### Task description
Output exactly, with nothing added, the entries from the first line through the line with "Image resolution: width=1351".

━━━ Data for this task ━━━

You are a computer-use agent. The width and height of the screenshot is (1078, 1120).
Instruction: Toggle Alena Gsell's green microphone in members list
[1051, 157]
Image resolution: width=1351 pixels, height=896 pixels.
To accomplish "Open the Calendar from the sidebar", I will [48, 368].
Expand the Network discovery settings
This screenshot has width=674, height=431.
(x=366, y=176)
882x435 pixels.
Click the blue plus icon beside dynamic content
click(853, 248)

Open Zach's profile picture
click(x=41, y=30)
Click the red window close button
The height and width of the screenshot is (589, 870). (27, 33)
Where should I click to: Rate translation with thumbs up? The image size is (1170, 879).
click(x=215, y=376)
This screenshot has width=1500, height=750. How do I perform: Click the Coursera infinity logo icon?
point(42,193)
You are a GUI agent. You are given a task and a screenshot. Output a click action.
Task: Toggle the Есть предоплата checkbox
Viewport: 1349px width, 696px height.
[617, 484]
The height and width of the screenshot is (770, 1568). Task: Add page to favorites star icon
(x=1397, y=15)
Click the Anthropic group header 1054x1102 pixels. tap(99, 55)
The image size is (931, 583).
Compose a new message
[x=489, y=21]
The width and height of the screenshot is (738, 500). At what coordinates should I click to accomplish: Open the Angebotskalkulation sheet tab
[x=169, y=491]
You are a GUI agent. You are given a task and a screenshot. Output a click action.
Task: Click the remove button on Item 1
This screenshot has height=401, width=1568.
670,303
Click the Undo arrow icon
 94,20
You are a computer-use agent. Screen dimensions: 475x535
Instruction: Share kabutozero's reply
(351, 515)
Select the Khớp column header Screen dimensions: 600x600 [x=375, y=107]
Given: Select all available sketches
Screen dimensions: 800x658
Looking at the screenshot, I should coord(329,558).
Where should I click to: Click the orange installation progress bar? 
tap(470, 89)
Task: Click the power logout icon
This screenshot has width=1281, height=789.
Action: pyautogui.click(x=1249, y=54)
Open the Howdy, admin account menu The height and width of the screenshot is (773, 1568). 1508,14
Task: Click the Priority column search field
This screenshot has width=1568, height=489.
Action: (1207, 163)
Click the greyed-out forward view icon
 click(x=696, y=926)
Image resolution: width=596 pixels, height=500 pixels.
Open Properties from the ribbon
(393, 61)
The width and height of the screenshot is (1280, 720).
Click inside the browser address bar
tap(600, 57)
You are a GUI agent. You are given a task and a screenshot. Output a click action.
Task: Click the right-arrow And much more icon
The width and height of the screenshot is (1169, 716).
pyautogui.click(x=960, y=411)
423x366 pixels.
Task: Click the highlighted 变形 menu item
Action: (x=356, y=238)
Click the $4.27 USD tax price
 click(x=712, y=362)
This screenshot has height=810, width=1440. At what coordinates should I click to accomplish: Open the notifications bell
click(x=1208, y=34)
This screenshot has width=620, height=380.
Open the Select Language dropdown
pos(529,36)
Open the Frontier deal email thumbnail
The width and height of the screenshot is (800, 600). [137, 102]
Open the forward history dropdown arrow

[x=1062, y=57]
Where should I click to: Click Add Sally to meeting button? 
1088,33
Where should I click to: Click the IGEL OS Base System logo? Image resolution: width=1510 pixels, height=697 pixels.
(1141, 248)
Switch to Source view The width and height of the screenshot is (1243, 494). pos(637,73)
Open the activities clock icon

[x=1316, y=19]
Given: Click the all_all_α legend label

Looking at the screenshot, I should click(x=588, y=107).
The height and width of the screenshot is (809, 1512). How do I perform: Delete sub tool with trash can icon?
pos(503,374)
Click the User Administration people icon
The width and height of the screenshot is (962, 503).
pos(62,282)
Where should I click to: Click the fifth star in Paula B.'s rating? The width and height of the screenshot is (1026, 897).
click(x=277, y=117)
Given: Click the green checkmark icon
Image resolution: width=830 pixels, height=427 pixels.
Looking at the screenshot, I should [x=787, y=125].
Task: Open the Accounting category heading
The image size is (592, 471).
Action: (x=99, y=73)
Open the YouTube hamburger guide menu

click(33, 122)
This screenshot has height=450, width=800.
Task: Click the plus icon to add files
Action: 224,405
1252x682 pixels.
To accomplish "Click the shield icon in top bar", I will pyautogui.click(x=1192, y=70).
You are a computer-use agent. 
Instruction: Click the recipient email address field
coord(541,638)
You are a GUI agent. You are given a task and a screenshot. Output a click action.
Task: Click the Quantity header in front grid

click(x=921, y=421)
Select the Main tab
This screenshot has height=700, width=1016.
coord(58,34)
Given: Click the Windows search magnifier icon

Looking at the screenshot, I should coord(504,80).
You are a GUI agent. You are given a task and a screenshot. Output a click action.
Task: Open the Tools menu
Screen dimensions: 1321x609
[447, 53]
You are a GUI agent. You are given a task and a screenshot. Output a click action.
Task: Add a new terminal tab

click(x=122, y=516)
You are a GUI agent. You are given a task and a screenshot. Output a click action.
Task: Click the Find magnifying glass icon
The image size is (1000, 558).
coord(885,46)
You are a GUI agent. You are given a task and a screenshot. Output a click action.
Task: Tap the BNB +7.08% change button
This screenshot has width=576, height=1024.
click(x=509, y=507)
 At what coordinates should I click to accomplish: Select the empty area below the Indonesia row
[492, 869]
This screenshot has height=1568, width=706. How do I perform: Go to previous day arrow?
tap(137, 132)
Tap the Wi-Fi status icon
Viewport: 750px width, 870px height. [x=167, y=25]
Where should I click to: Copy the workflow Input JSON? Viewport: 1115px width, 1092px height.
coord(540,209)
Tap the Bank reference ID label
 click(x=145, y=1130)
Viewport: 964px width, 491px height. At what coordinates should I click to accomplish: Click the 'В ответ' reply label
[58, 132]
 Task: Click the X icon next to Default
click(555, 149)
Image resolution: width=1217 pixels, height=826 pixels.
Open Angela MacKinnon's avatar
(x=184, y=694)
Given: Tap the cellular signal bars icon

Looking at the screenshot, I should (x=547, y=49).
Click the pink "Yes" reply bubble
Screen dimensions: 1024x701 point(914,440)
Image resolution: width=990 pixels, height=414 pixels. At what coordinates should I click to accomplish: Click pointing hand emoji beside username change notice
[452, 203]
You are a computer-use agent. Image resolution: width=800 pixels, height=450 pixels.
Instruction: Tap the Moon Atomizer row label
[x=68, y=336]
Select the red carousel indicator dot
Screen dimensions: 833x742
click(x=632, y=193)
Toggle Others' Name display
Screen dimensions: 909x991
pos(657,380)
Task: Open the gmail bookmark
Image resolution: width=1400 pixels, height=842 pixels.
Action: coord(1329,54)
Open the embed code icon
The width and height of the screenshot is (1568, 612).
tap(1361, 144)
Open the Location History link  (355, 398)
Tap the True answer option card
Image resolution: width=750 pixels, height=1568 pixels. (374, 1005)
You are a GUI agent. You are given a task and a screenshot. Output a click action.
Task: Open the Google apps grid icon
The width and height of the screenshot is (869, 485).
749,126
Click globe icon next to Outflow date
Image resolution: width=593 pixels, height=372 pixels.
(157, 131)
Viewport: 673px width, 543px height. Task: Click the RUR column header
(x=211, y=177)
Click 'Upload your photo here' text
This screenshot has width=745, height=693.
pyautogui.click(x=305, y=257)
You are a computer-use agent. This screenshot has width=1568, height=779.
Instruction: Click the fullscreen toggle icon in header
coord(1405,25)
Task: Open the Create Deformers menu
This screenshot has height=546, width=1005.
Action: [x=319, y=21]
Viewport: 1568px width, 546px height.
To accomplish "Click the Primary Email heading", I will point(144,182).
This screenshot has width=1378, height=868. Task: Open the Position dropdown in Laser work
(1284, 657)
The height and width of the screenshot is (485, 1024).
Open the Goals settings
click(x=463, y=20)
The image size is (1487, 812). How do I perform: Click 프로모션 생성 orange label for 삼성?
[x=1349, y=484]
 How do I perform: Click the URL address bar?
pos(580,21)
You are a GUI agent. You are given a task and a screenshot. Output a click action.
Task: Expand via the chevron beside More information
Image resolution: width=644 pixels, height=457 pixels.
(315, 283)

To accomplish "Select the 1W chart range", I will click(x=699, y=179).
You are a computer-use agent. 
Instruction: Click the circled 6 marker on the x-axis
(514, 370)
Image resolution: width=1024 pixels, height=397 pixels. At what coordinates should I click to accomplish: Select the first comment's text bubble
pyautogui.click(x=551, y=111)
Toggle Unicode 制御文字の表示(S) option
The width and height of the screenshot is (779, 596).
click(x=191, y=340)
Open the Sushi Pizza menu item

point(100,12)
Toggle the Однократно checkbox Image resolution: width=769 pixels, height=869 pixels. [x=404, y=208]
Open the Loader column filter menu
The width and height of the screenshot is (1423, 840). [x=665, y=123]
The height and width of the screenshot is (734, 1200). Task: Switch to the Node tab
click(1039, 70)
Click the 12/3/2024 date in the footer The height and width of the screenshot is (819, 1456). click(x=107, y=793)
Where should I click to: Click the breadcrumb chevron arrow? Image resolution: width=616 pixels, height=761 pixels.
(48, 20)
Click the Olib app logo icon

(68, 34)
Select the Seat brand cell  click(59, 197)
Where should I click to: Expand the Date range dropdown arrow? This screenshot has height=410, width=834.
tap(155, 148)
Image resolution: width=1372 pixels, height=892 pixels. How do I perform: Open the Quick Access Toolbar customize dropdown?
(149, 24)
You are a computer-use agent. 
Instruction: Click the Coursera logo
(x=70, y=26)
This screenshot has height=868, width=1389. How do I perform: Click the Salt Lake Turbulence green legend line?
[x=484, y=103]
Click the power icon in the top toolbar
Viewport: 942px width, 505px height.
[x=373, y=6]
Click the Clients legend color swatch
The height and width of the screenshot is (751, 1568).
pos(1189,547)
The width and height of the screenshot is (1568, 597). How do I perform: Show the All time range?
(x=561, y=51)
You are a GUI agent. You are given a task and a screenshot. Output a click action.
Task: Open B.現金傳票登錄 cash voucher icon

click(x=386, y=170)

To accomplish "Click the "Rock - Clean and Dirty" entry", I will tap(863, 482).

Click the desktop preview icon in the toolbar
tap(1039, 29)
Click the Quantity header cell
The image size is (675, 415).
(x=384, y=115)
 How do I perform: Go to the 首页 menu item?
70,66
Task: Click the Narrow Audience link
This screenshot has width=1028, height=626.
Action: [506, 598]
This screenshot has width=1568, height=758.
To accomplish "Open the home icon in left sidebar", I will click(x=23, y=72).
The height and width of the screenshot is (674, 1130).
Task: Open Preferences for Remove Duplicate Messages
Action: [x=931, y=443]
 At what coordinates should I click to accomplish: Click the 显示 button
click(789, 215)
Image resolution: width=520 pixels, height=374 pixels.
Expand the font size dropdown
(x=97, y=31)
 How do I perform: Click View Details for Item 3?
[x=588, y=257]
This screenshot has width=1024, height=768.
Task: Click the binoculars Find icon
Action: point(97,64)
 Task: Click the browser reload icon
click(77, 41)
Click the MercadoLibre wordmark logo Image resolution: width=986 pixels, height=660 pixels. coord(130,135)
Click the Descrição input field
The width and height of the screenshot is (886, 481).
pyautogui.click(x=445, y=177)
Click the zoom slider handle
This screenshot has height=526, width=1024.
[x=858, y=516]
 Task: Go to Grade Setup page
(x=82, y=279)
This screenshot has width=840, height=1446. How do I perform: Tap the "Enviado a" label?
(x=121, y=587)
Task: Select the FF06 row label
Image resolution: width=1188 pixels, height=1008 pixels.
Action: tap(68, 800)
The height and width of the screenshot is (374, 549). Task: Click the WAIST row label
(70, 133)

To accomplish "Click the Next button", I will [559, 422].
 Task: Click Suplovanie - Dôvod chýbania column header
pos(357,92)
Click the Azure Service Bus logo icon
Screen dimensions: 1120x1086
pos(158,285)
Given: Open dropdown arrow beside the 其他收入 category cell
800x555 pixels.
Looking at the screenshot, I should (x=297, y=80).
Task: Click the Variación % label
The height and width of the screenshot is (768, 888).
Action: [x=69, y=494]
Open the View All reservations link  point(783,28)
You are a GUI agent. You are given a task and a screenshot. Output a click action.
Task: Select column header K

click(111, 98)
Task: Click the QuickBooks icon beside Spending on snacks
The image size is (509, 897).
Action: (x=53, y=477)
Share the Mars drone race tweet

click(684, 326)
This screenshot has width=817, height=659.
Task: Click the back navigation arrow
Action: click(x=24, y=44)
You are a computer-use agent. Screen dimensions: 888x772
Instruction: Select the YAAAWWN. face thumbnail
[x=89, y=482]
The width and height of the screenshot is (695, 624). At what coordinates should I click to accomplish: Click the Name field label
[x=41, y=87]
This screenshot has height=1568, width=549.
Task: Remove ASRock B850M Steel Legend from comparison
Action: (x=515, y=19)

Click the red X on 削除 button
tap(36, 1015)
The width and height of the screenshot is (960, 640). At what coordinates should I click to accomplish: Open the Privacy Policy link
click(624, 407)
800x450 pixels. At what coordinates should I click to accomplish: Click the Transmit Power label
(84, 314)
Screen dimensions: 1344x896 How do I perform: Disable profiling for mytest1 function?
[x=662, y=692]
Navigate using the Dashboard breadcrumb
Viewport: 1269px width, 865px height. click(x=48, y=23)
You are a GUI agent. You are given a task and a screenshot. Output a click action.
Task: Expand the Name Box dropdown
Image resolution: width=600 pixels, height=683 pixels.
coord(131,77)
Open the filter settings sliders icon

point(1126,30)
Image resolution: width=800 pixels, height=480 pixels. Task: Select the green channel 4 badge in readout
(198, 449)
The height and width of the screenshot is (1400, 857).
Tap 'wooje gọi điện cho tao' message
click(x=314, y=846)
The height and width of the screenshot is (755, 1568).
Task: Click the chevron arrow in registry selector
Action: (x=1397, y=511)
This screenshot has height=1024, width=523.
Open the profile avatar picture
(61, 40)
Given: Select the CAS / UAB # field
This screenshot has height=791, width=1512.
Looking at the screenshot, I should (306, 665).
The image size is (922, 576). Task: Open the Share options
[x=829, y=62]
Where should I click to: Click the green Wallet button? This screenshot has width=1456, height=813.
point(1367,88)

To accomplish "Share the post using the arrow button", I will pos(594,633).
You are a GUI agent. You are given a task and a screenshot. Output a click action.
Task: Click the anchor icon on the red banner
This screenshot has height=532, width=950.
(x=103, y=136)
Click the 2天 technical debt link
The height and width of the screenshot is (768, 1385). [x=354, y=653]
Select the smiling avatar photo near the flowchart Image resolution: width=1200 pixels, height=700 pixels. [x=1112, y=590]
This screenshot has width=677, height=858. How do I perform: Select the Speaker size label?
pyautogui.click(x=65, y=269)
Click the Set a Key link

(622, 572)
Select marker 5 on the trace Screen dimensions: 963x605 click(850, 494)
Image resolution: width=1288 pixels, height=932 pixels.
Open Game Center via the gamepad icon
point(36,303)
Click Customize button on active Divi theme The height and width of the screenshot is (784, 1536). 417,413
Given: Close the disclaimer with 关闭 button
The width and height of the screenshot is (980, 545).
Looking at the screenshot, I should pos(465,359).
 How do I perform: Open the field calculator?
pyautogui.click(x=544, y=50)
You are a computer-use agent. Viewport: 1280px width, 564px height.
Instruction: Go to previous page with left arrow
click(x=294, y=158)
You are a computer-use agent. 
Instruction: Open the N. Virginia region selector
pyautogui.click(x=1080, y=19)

━━━

### Final answer
You are a computer-use agent. The width and height of the screenshot is (1078, 1120).
Instruction: Toggle Alena Gsell's green microphone in members list
[1051, 157]
Image resolution: width=1351 pixels, height=896 pixels.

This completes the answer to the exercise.